What Are Moveable Hydrocarbons?
Moveable hydrocarbons are the subset of total hydrocarbons in place that can actually be produced — the portion that flows when you open a well and the reservoir delivers to the wellbore. The rest stays underground as residual oil or gas trapped in pore corners and isolated ganglia by capillary forces that production pressure cannot overcome. The distinction matters enormously because volumetric analysis from seismic and well logs calculates total hydrocarbons in place, but reserves calculations and production forecasts must be based on the moveable fraction. Every recovery factor applied in reserve estimation — whether primary depletion, waterflood, or EOR — is fundamentally an estimate of how much of the total hydrocarbon can be made moveable and then produced to surface. Getting that estimate right requires understanding the permeability, the viscosity, the relative permeability curves, and the critical saturation of the specific rock-fluid system in question.
Synonyms and Related Terminology
Moveable hydrocarbons are contrasted with residual hydrocarbons (also called trapped hydrocarbons or non-recoverable hydrocarbons). Related terms include moveable hydrocarbon index (MHI, the log analysis indicator that compares flushed zone to undisturbed zone water saturation to assess hydrocarbon moveability in the near-wellbore region), residual oil saturation (Sor, the irreducible fraction of oil remaining in the pore system after water displacement, representing the lower limit of oil saturation achievable by waterflooding without EOR), relative permeability (the permeability to each phase as a fraction of absolute permeability at a given saturation, which controls how easily each phase moves through the rock at reservoir conditions), critical saturation (the minimum saturation above which a given phase has non-zero relative permeability and can flow, below which hydrocarbons are discontinuous in the pore network and immoveable), and recovery factor (the fraction of total hydrocarbons in place that is ultimately produced, representing the integration of moveable hydrocarbon fraction with sweep efficiency and production mechanism).

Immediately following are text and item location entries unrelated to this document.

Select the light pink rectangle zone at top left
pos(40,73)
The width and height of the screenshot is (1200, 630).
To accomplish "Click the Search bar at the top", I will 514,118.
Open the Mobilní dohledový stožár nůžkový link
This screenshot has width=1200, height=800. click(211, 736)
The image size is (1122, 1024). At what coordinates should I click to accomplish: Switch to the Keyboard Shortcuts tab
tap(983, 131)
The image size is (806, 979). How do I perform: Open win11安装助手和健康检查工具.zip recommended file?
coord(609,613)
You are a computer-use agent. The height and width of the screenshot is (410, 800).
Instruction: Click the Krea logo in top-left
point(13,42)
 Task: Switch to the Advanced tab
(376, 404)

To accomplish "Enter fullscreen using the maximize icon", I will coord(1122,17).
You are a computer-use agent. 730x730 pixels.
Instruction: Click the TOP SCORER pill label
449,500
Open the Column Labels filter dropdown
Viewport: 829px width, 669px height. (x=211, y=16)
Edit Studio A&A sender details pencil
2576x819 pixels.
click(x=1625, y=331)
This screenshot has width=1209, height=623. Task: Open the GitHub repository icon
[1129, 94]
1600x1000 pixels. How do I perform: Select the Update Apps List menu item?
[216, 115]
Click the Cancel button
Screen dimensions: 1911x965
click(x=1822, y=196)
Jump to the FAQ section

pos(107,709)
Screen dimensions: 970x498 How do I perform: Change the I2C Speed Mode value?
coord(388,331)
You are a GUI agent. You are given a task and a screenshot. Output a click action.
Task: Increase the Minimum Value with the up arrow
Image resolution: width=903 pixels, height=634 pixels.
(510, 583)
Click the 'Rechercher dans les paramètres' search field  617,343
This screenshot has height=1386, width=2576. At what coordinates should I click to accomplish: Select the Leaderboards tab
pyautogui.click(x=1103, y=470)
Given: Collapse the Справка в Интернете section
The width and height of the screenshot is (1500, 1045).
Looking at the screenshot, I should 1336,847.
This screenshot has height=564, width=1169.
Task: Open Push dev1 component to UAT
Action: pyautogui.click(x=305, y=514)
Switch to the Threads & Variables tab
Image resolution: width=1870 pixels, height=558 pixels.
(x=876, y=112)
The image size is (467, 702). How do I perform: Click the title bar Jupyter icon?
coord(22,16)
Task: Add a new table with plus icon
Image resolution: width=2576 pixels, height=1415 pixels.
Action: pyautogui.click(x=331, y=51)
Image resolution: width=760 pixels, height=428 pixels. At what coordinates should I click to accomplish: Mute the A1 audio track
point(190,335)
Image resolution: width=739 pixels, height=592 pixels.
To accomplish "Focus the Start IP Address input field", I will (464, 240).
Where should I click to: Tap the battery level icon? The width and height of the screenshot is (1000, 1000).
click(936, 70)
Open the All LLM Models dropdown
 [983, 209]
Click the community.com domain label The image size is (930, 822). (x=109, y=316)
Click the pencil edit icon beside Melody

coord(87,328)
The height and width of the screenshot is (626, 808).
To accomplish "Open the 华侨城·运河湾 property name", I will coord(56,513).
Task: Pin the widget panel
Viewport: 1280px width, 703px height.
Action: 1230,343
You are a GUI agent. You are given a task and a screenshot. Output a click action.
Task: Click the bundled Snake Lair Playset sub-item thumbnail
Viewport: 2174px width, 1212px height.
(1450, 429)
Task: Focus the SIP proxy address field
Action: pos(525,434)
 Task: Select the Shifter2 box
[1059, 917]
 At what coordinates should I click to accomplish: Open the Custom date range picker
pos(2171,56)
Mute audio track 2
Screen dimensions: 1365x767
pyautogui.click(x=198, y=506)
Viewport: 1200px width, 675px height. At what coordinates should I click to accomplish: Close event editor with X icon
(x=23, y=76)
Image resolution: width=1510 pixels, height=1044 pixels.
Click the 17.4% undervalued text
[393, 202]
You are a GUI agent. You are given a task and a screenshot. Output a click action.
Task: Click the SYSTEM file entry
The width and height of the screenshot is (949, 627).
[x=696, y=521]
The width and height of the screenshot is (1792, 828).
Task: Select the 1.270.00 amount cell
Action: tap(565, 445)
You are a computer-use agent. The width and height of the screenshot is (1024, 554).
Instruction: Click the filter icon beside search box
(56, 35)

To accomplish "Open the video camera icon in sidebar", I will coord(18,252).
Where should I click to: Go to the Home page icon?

Why the Hydrocarbons That Cannot Move Are Just as Important as the Ones That Can
Knowing the moveable hydrocarbon volume is only half the answer to the recovery question. The other half is knowing what prevents the rest from moving and whether anything can change that. Residual oil trapped in pore corners by capillary forces becomes recoverable if you reduce the interfacial tension with a surfactant. Heavy oil too viscous to flow under primary depletion becomes moveable when steam reduces its viscosity by a factor of ten thousand. Oil locked in micropores that the waterflood swept past becomes accessible if you drill horizontal laterals through the tight matrix. The boundary between moveable and immoveable is not a fixed property of the reservoir — it is a function of the production mechanism applied, the economic threshold that makes a recovery method viable, and the technology available to mobilize hydrocarbons that simple pressure depletion cannot touch. Understanding where that boundary lies, and what it would take to move it, is the central question in petroleum engineering.